SECOND FOLLOWUP QUESTION:
In classical billiards problems, for example, when a force is applied to a ball, the force has to be decomposed into its normal component directed at the center of mass (call it f_n) and the tangential component (call it f_t). Only f_n will cause translation, right? It's my understanding that f_t will only contribute a torque, but not to translation. So why is the bike case any different? Contact friction between the wheel and the surface is a tangential force, so, according to my understanding, it can not cause translation, because it has no component directed at the center of mass of the wheel...

ANSWER:
Look at the figure*. It is much better to resolve F into its horizontal and vertical components rather than normal and tangential components. It is wrong to insist that a force must be directed toward the center of mass for that force to contribute to tranalational motion; my examples above should have convinced you of that. Now, a billiard ball is confined to move on the table, so there will be no translational motion in the vertical direction. So the ball is in equilibrium in the vertical direction, so N-V-W=0. But in the horizontal direction there will be an acceleration, ma=H-f.
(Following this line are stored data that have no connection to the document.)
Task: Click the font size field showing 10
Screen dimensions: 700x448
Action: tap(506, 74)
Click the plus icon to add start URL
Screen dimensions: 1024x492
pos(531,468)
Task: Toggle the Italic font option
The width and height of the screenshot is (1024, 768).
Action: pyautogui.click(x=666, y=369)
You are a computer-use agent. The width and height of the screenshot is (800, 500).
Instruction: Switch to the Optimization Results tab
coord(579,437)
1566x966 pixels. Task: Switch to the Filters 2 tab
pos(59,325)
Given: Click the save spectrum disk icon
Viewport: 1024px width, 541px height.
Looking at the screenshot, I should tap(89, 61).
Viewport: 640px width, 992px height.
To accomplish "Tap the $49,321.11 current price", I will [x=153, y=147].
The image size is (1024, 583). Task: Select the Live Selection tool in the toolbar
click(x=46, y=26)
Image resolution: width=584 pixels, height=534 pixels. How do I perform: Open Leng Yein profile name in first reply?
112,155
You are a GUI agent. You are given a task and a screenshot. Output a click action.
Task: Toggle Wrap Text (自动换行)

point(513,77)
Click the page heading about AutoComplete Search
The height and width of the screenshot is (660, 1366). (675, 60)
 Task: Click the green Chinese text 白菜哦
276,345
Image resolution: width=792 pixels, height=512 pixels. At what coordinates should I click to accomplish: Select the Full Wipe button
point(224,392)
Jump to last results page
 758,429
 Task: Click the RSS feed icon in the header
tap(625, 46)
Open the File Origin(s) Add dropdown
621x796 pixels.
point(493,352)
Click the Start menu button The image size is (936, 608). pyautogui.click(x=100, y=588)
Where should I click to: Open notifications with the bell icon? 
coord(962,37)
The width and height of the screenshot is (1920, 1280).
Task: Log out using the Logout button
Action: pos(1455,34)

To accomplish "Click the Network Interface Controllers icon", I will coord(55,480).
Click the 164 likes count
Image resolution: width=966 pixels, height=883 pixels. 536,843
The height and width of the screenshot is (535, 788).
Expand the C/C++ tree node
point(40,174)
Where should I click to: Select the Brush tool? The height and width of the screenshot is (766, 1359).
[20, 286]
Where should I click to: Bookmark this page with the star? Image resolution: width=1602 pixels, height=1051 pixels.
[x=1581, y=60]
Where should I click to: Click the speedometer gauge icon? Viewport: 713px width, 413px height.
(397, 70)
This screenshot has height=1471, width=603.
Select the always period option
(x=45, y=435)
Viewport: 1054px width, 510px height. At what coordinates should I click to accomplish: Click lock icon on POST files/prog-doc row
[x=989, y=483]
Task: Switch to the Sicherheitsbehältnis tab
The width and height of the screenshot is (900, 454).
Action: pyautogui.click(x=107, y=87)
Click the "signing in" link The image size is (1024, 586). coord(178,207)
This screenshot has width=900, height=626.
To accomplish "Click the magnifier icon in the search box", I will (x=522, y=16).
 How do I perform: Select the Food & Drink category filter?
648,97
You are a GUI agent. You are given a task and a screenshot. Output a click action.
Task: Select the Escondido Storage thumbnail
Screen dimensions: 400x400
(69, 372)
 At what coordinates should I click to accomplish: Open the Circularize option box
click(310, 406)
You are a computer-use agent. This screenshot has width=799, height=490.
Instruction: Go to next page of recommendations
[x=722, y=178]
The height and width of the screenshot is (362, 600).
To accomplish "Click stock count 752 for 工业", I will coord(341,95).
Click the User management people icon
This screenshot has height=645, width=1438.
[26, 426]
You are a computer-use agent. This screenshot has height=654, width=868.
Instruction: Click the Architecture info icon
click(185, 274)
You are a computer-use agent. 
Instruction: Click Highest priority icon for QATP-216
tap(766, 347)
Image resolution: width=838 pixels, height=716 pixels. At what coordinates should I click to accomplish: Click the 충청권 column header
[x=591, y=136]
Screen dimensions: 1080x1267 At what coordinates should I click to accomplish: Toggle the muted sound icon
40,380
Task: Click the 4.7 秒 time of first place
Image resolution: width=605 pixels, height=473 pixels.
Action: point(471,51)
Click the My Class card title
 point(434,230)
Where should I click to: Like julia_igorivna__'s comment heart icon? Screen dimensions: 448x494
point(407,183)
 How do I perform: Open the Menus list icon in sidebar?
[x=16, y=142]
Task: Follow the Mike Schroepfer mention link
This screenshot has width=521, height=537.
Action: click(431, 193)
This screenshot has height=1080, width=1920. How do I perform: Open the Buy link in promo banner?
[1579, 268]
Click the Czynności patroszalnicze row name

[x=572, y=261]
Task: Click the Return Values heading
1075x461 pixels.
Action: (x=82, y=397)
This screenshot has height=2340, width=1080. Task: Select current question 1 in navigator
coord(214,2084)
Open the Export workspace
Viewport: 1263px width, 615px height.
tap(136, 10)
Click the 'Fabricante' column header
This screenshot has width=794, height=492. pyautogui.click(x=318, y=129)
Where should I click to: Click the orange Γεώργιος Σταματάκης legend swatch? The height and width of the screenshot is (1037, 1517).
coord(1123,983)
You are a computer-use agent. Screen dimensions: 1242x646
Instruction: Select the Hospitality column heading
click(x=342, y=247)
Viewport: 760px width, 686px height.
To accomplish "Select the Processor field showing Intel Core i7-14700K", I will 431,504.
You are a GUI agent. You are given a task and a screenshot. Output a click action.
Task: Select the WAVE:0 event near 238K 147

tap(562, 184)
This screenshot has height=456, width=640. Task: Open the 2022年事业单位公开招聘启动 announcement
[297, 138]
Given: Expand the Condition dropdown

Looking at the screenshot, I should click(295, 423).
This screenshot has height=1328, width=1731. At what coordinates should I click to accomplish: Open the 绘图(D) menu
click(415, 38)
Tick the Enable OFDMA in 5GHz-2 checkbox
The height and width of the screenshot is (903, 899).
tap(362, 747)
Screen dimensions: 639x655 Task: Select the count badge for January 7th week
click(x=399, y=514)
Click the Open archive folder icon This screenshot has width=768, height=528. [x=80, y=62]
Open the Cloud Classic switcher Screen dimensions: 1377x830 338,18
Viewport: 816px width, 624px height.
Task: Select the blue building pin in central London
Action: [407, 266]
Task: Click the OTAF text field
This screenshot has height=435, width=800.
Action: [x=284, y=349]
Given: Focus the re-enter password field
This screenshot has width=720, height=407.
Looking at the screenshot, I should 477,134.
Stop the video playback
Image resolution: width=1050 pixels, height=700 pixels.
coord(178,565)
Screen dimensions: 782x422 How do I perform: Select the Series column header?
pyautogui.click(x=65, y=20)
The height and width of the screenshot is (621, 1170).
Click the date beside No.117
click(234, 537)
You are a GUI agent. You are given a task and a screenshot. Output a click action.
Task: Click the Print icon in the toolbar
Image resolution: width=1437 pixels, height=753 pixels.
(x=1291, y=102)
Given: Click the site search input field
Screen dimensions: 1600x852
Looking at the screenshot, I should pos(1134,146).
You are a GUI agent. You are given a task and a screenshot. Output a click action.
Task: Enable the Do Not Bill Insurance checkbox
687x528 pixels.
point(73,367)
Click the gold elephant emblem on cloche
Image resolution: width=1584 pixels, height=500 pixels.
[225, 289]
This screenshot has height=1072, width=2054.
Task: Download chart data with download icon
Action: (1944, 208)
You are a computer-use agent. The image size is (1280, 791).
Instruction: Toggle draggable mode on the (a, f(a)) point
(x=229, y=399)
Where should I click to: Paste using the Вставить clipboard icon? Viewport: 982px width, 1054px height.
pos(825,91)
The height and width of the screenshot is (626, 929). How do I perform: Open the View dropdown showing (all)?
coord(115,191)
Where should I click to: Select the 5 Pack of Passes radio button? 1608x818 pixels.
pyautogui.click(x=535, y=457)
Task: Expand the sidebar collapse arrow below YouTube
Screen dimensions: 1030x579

Only f and F will exert torques and it will be a little tricky to calculate the torque due to F but just geometry. I have drawn the line of force to be below the center of mass; if it is through the center of mass, it will exert no torque and only f will cause angular acceleration.

Here is the take-away for you: just use N2 as I have given it to you, always look at all forces on the object, and do not continue insisting that a force which exerts a torque does not affect translation.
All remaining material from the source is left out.